After a vigorous bidding war, HBO's Girls creator Lena Dunham's first collection of essays sold to Random House for a reported 3.7 million dollars. (New York Daily News)

Tin House editor Rob Spillman explains why Dunham's big score is not good for the publishing industry. (Salon)

Meanwhile, Slate's Alyssa Rosenberg writes that Dunham's new book is worth every dollar.

Gillian Flynn's third novel, Gone Girl, has sold over 1.5 million copies. (USA Today)

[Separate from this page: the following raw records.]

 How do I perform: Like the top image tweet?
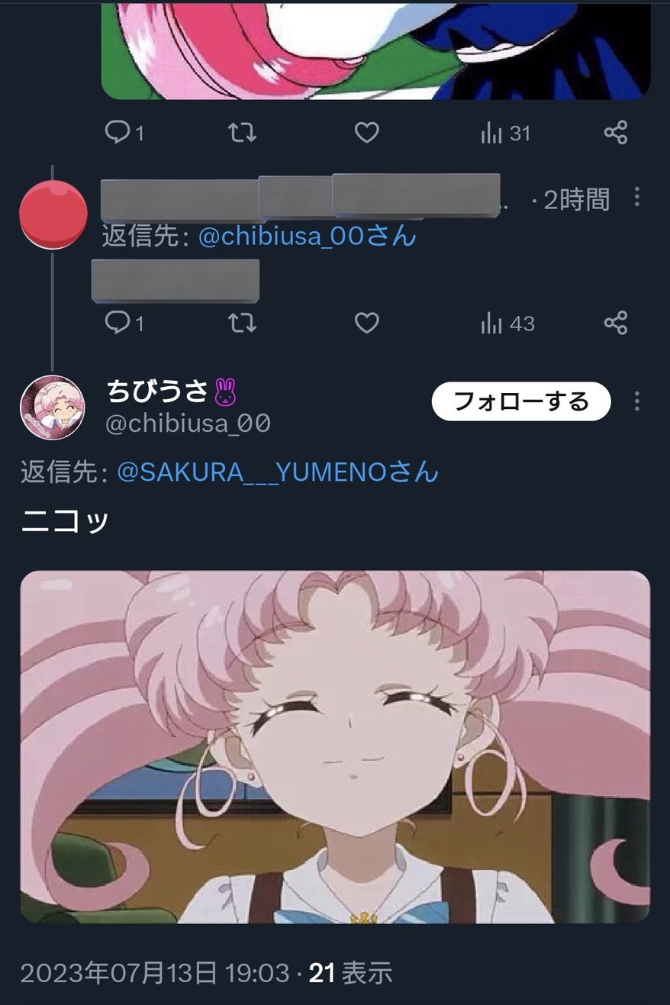367,133
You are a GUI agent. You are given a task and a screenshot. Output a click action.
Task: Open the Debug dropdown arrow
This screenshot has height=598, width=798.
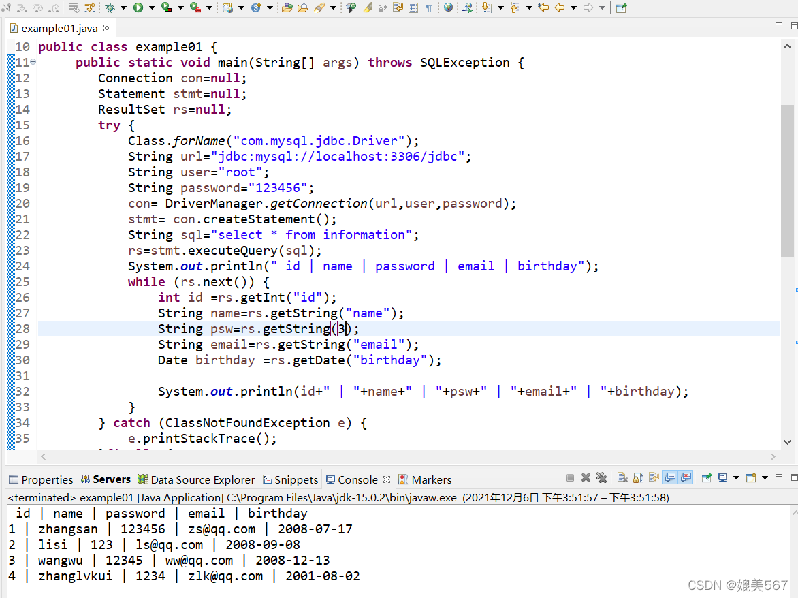pos(122,7)
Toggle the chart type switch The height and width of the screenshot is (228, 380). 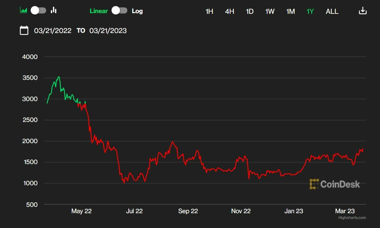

"It isn’t exactly like you’re being offered a night featuring Thomas Pynchon showing slideshows of his summer vacation with Bigfoot alongside the ghost of J.D. Salinger." Jason Diamond reports on attending a sold out reading by Zadie Smith and Michael Chabon at the famed 92nd Street Y in New York City, replete with scalpers, bickering, and line cutters. (Capital New York)

The Paris Review has launched an App.

For NPR, Missy Shelton attended the National Storytelling Festival in Tennessee.

The University of Missouri changed its decision to shutter the University of Missouri Press, and has rehired the publishing house's longtime editor, Clair Willcox. (New York Times)

For the conclusion of Banned Books Month, author Je Banach has the final word. (PEN American)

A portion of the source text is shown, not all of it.